*** RECORD SET Section Begins ***

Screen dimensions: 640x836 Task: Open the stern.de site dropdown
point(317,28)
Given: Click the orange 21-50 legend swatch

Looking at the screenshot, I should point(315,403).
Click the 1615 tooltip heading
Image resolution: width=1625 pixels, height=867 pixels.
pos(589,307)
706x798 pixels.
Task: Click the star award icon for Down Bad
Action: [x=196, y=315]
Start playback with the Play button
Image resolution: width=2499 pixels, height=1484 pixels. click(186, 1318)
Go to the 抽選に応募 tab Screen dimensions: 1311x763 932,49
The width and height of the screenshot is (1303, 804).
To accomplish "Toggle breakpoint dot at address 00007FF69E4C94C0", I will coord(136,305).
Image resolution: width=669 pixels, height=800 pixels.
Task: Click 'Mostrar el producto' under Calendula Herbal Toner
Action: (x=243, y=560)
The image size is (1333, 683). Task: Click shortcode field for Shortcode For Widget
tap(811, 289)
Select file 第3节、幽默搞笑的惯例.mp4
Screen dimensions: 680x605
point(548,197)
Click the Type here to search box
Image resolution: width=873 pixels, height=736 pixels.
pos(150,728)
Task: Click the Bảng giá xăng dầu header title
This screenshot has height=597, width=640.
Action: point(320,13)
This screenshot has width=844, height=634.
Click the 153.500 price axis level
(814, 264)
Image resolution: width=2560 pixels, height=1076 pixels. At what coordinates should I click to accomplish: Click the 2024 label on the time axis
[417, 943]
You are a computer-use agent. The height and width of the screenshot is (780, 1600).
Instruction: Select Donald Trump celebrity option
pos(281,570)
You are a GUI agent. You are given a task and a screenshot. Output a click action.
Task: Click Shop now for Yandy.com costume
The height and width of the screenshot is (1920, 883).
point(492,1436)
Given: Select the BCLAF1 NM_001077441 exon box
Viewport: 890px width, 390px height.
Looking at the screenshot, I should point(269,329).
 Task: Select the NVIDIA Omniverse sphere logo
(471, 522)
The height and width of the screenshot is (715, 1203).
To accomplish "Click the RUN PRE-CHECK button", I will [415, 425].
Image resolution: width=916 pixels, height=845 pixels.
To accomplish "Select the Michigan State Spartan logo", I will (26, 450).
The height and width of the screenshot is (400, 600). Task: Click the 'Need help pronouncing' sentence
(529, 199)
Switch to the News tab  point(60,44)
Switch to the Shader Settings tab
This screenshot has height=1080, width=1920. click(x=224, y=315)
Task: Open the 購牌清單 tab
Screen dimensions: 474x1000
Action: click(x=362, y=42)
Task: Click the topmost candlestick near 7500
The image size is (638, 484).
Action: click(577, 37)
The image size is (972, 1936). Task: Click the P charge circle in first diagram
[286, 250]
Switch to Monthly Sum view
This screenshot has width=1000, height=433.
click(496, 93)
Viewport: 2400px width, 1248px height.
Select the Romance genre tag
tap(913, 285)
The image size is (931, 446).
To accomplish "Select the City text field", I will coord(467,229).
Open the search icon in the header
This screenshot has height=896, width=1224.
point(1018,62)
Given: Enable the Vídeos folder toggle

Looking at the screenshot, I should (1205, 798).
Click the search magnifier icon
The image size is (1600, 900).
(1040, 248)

*** RECORD SET Section Ends ***

◆ WHAT YOU SHOULD DO ◆
When you answer, return the records above exactly as they stand.

◆ EXERCISE ANSWER ◆
Screen dimensions: 640x836 Task: Open the stern.de site dropdown
point(317,28)
Given: Click the orange 21-50 legend swatch

Looking at the screenshot, I should point(315,403).
Click the 1615 tooltip heading
Image resolution: width=1625 pixels, height=867 pixels.
pos(589,307)
706x798 pixels.
Task: Click the star award icon for Down Bad
Action: [x=196, y=315]
Start playback with the Play button
Image resolution: width=2499 pixels, height=1484 pixels. click(186, 1318)
Go to the 抽選に応募 tab Screen dimensions: 1311x763 932,49
The width and height of the screenshot is (1303, 804).
To accomplish "Toggle breakpoint dot at address 00007FF69E4C94C0", I will coord(136,305).
Image resolution: width=669 pixels, height=800 pixels.
Task: Click 'Mostrar el producto' under Calendula Herbal Toner
Action: (x=243, y=560)
The image size is (1333, 683). Task: Click shortcode field for Shortcode For Widget
tap(811, 289)
Select file 第3节、幽默搞笑的惯例.mp4
Screen dimensions: 680x605
point(548,197)
Click the Type here to search box
Image resolution: width=873 pixels, height=736 pixels.
pos(150,728)
Task: Click the Bảng giá xăng dầu header title
This screenshot has height=597, width=640.
Action: point(320,13)
This screenshot has width=844, height=634.
Click the 153.500 price axis level
(814, 264)
Image resolution: width=2560 pixels, height=1076 pixels. At what coordinates should I click to accomplish: Click the 2024 label on the time axis
[417, 943]
You are a computer-use agent. The height and width of the screenshot is (780, 1600).
Instruction: Select Donald Trump celebrity option
pos(281,570)
You are a GUI agent. You are given a task and a screenshot. Output a click action.
Task: Click Shop now for Yandy.com costume
The height and width of the screenshot is (1920, 883).
point(492,1436)
Given: Select the BCLAF1 NM_001077441 exon box
Viewport: 890px width, 390px height.
Looking at the screenshot, I should point(269,329).
 Task: Select the NVIDIA Omniverse sphere logo
(471, 522)
The height and width of the screenshot is (715, 1203).
To accomplish "Click the RUN PRE-CHECK button", I will [415, 425].
Image resolution: width=916 pixels, height=845 pixels.
To accomplish "Select the Michigan State Spartan logo", I will (26, 450).
The height and width of the screenshot is (400, 600). Task: Click the 'Need help pronouncing' sentence
(529, 199)
Switch to the News tab  point(60,44)
Switch to the Shader Settings tab
This screenshot has height=1080, width=1920. click(x=224, y=315)
Task: Open the 購牌清單 tab
Screen dimensions: 474x1000
Action: click(x=362, y=42)
Task: Click the topmost candlestick near 7500
The image size is (638, 484).
Action: click(577, 37)
The image size is (972, 1936). Task: Click the P charge circle in first diagram
[286, 250]
Switch to Monthly Sum view
This screenshot has width=1000, height=433.
click(496, 93)
Viewport: 2400px width, 1248px height.
Select the Romance genre tag
tap(913, 285)
The image size is (931, 446).
To accomplish "Select the City text field", I will coord(467,229).
Open the search icon in the header
This screenshot has height=896, width=1224.
point(1018,62)
Given: Enable the Vídeos folder toggle

Looking at the screenshot, I should (1205, 798).
Click the search magnifier icon
The image size is (1600, 900).
(1040, 248)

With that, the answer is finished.